Landgrave Victor Amadeus rebuilt the abbey buildings as a Schloss (palace). In 1834, the property fell to Victor von Hohenlohe-Schillingfürst, a member of the House of Hohenlohe. In 1840, he was granted the title Herzog von Ratibor und Fürst von Corvey (Duke of Ratibor and Prince of Corvey) by King Frederick William IV of Prussia. Since then, Schloss Corvey has remained property of the family.

===Library===

The famous abbey library has long since been dispersed, but the "princely library" (Fürstliche Bibliothek), an aristocratic family library, containing about 74,000 volumes, mainly in German, French, and English, with a tailing off circa 1834, survives in the Schloss. One striking feature of the collection is the large number of English Romantic novels, some in unique copies, for in Britain fiction was more often borrowed than bought, and was read extensively in the lending libraries.

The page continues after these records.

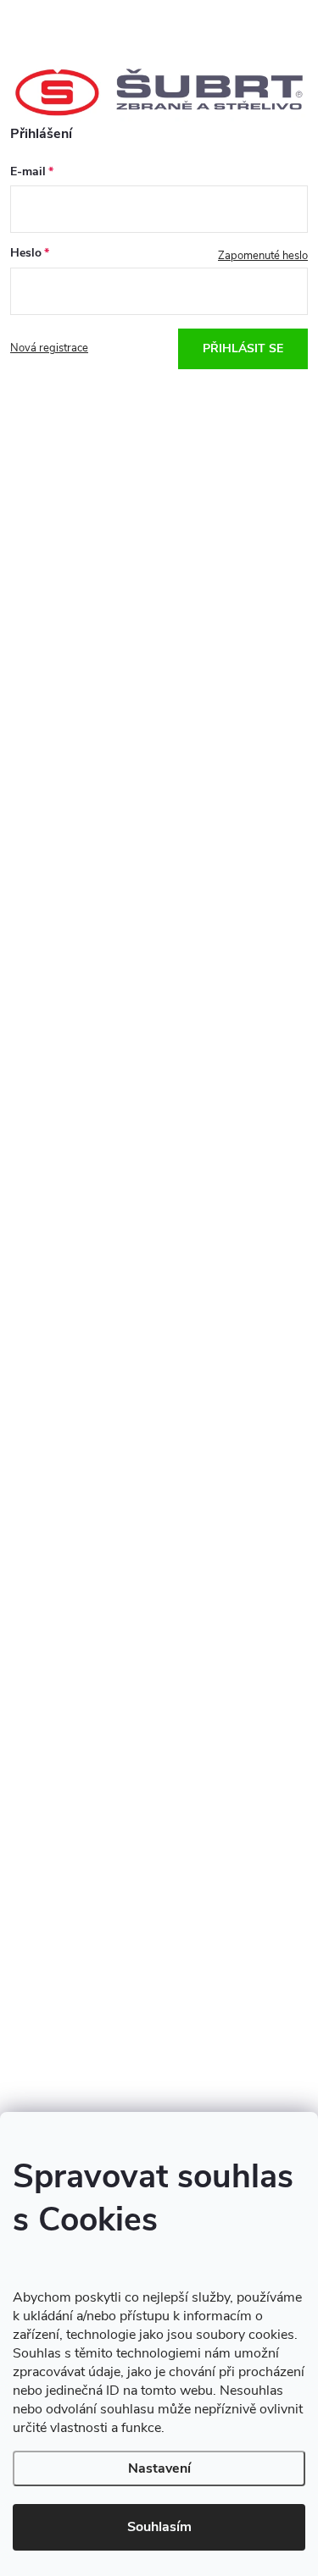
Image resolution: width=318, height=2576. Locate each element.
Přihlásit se (243, 348)
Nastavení (159, 2468)
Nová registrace (49, 348)
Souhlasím (159, 2527)
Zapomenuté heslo (263, 255)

The poet and author of the Deutschlandlied, August Heinrich Hoffmann von Fallersleben, worked here as librarian from 1860 until his death in 1874. He is buried in the church graveyard.

==Today==
The present owner of the palace is Viktor, 5th Duke of Ratibor and 5th Prince of Corvey, Prince of Hohenlohe-Schillingsfürst-Metternich-Sándor (b. 1964). The palace, library, and church are today open to the public.